[The problem]
Rewrite the listing so that every instance of "Screen dimensions" becomes "Display size", leaving all other text unchanged.

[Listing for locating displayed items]

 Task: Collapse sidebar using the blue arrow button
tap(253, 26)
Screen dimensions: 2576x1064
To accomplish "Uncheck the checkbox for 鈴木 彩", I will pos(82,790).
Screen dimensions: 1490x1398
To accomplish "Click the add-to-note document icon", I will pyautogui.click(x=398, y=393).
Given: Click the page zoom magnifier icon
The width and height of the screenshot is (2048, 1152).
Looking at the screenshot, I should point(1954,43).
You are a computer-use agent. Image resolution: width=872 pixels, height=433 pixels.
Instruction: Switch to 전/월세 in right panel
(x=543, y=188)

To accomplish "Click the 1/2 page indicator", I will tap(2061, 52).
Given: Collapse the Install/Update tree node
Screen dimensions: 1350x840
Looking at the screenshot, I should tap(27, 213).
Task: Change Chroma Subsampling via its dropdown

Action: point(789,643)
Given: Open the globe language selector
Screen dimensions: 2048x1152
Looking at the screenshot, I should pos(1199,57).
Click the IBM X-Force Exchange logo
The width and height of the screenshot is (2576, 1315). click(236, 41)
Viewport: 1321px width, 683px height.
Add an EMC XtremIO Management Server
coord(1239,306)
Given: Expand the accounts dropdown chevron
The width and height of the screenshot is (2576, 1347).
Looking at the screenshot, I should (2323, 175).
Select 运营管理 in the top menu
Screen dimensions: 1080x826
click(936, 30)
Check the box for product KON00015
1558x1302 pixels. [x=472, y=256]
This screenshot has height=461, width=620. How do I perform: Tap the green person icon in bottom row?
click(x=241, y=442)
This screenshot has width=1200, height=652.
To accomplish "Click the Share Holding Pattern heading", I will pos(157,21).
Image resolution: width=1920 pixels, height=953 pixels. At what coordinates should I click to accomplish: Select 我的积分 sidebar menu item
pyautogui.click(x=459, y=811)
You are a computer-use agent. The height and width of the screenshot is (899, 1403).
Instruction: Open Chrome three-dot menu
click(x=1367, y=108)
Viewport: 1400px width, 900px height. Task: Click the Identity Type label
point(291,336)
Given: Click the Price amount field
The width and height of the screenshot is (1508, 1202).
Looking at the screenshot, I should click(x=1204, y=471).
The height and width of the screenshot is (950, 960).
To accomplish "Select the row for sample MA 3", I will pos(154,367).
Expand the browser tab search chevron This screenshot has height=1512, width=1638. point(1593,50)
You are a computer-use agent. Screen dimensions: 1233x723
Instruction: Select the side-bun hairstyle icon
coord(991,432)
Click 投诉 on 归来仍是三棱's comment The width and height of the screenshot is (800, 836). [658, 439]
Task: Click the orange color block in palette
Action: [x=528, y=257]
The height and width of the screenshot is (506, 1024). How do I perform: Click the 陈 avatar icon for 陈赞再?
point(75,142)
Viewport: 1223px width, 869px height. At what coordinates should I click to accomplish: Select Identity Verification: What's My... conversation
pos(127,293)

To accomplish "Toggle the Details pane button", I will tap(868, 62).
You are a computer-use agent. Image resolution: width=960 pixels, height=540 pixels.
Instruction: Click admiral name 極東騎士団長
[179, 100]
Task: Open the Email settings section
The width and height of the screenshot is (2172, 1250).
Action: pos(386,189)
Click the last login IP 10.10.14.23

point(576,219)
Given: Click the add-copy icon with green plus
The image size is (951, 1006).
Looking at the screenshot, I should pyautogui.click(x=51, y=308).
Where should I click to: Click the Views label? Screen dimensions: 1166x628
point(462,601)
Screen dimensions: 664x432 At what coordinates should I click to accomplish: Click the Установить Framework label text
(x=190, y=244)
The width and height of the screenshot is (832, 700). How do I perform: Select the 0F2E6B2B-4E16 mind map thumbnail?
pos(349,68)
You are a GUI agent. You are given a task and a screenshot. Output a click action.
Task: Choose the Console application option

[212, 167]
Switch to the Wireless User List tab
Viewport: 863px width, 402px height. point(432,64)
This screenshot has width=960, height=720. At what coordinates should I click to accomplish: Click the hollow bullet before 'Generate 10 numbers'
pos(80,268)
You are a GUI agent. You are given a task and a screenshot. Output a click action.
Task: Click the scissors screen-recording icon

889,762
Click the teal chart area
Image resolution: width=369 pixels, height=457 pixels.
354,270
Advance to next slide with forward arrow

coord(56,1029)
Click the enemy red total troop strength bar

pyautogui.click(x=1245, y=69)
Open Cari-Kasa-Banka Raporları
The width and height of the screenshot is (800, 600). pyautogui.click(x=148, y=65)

[Response for this exercise]
 Task: Collapse sidebar using the blue arrow button
tap(253, 26)
Display size: 2576x1064
To accomplish "Uncheck the checkbox for 鈴木 彩", I will pos(82,790).
Display size: 1490x1398
To accomplish "Click the add-to-note document icon", I will pyautogui.click(x=398, y=393).
Given: Click the page zoom magnifier icon
The width and height of the screenshot is (2048, 1152).
Looking at the screenshot, I should point(1954,43).
You are a computer-use agent. Image resolution: width=872 pixels, height=433 pixels.
Instruction: Switch to 전/월세 in right panel
(x=543, y=188)

To accomplish "Click the 1/2 page indicator", I will tap(2061, 52).
Given: Collapse the Install/Update tree node
Display size: 1350x840
Looking at the screenshot, I should tap(27, 213).
Task: Change Chroma Subsampling via its dropdown

Action: point(789,643)
Given: Open the globe language selector
Display size: 2048x1152
Looking at the screenshot, I should pos(1199,57).
Click the IBM X-Force Exchange logo
The width and height of the screenshot is (2576, 1315). click(236, 41)
Viewport: 1321px width, 683px height.
Add an EMC XtremIO Management Server
coord(1239,306)
Given: Expand the accounts dropdown chevron
The width and height of the screenshot is (2576, 1347).
Looking at the screenshot, I should (2323, 175).
Select 运营管理 in the top menu
Display size: 1080x826
click(936, 30)
Check the box for product KON00015
1558x1302 pixels. [x=472, y=256]
This screenshot has height=461, width=620. How do I perform: Tap the green person icon in bottom row?
click(x=241, y=442)
This screenshot has width=1200, height=652.
To accomplish "Click the Share Holding Pattern heading", I will pos(157,21).
Image resolution: width=1920 pixels, height=953 pixels. At what coordinates should I click to accomplish: Select 我的积分 sidebar menu item
pyautogui.click(x=459, y=811)
You are a computer-use agent. The height and width of the screenshot is (899, 1403).
Instruction: Open Chrome three-dot menu
click(x=1367, y=108)
Viewport: 1400px width, 900px height. Task: Click the Identity Type label
point(291,336)
Given: Click the Price amount field
The width and height of the screenshot is (1508, 1202).
Looking at the screenshot, I should click(x=1204, y=471).
The height and width of the screenshot is (950, 960).
To accomplish "Select the row for sample MA 3", I will pos(154,367).
Expand the browser tab search chevron This screenshot has height=1512, width=1638. point(1593,50)
You are a computer-use agent. Display size: 1233x723
Instruction: Select the side-bun hairstyle icon
coord(991,432)
Click 投诉 on 归来仍是三棱's comment The width and height of the screenshot is (800, 836). [658, 439]
Task: Click the orange color block in palette
Action: [x=528, y=257]
The height and width of the screenshot is (506, 1024). How do I perform: Click the 陈 avatar icon for 陈赞再?
point(75,142)
Viewport: 1223px width, 869px height. At what coordinates should I click to accomplish: Select Identity Verification: What's My... conversation
pos(127,293)

To accomplish "Toggle the Details pane button", I will tap(868, 62).
You are a computer-use agent. Image resolution: width=960 pixels, height=540 pixels.
Instruction: Click admiral name 極東騎士団長
[179, 100]
Task: Open the Email settings section
The width and height of the screenshot is (2172, 1250).
Action: pos(386,189)
Click the last login IP 10.10.14.23

point(576,219)
Given: Click the add-copy icon with green plus
The image size is (951, 1006).
Looking at the screenshot, I should pyautogui.click(x=51, y=308).
Where should I click to: Click the Views label? Display size: 1166x628
point(462,601)
Display size: 664x432 At what coordinates should I click to accomplish: Click the Установить Framework label text
(x=190, y=244)
The width and height of the screenshot is (832, 700). How do I perform: Select the 0F2E6B2B-4E16 mind map thumbnail?
pos(349,68)
You are a GUI agent. You are given a task and a screenshot. Output a click action.
Task: Choose the Console application option

[212, 167]
Switch to the Wireless User List tab
Viewport: 863px width, 402px height. point(432,64)
This screenshot has width=960, height=720. At what coordinates should I click to accomplish: Click the hollow bullet before 'Generate 10 numbers'
pos(80,268)
You are a GUI agent. You are given a task and a screenshot. Output a click action.
Task: Click the scissors screen-recording icon

889,762
Click the teal chart area
Image resolution: width=369 pixels, height=457 pixels.
354,270
Advance to next slide with forward arrow

coord(56,1029)
Click the enemy red total troop strength bar

pyautogui.click(x=1245, y=69)
Open Cari-Kasa-Banka Raporları
The width and height of the screenshot is (800, 600). pyautogui.click(x=148, y=65)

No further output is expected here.